What you should do | Only lines holding the word "Screenshot" are wanted. Copy them from the listing below.

::: Data listing :::

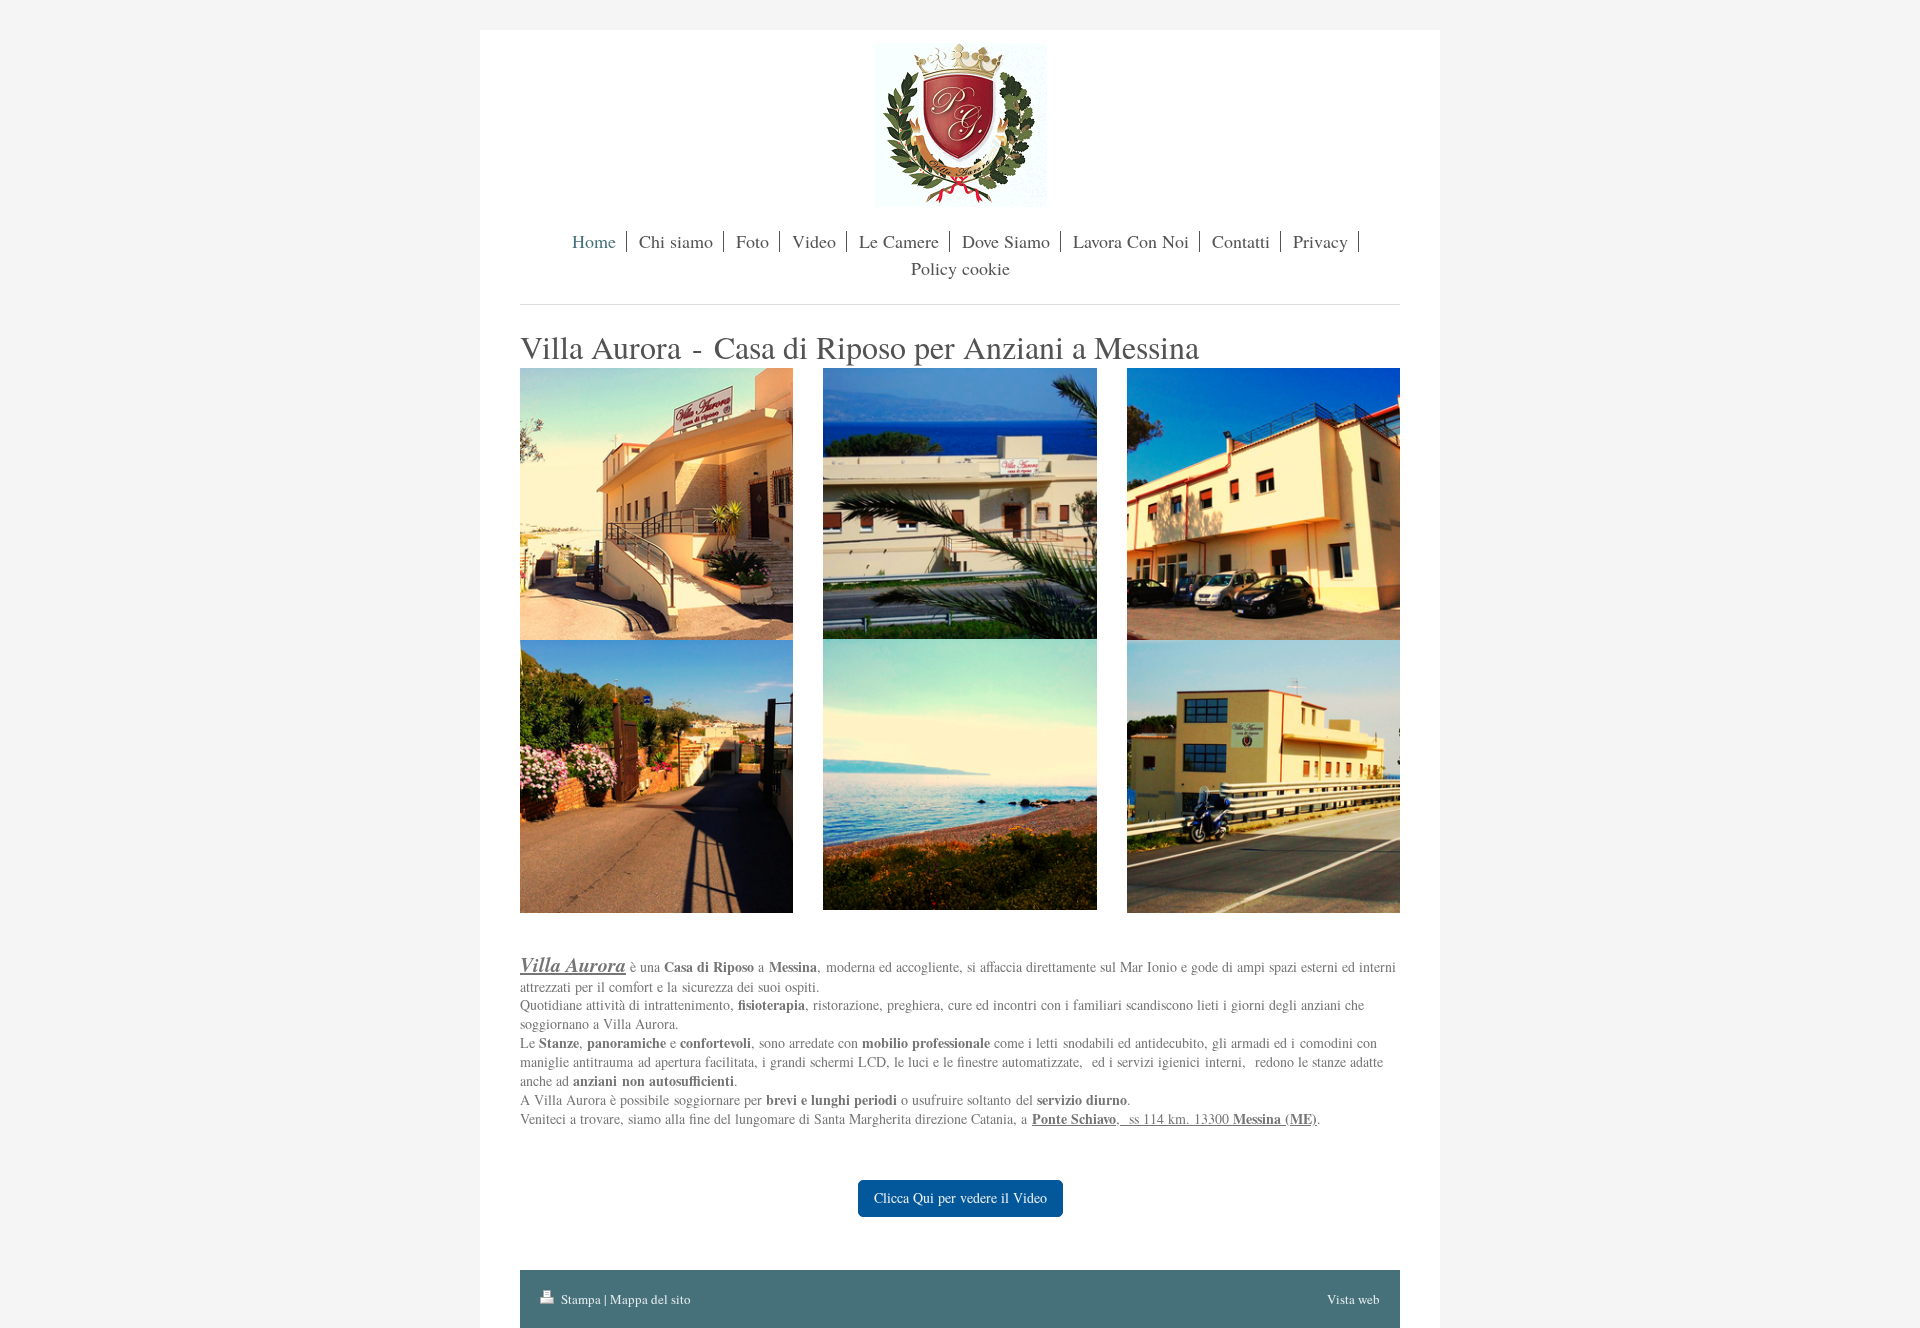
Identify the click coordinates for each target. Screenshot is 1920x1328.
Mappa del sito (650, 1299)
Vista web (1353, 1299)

:::
::: Data listing :::

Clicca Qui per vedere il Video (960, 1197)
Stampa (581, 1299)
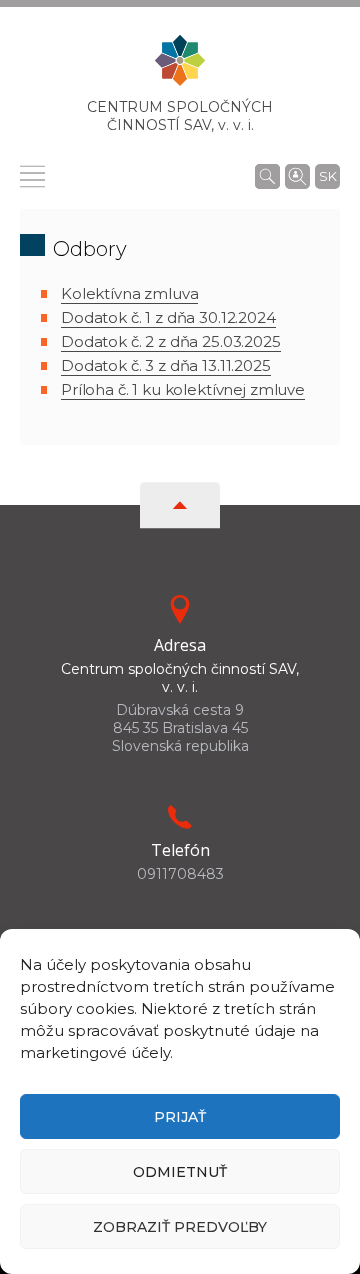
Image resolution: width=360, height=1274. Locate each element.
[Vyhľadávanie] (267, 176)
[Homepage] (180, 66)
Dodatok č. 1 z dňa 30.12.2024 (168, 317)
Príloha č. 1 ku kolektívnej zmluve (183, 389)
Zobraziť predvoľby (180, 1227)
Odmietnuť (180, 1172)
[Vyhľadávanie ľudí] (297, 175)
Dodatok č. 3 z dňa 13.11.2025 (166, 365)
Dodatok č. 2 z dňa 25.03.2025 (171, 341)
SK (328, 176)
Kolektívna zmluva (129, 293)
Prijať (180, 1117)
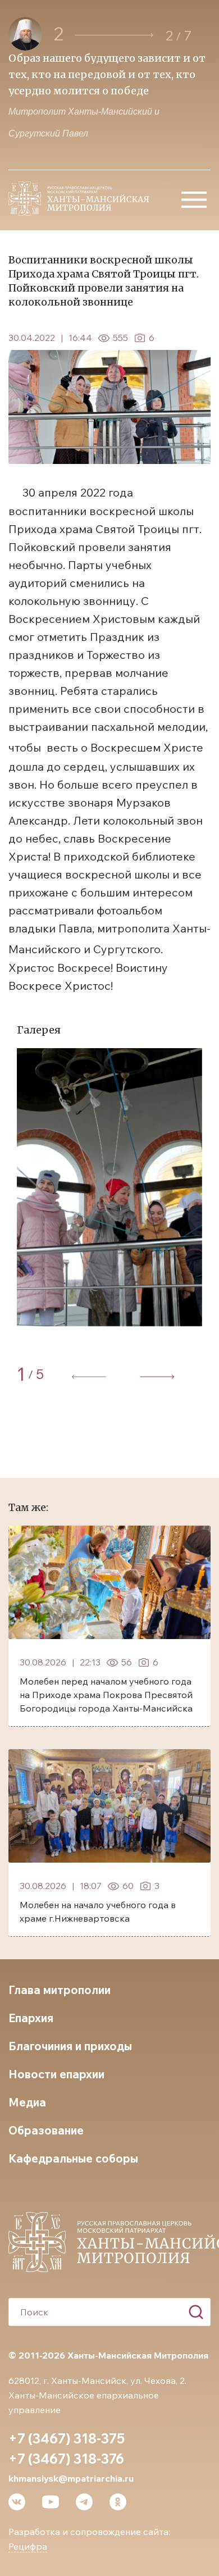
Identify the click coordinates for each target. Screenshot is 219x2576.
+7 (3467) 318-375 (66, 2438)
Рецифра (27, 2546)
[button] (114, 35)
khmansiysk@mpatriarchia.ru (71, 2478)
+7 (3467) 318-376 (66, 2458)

:::

Response |
Identify the click coordinates for each target. Screenshot is 1920x1328.
Identify the click coordinates for each target. Screenshot is 219x2576.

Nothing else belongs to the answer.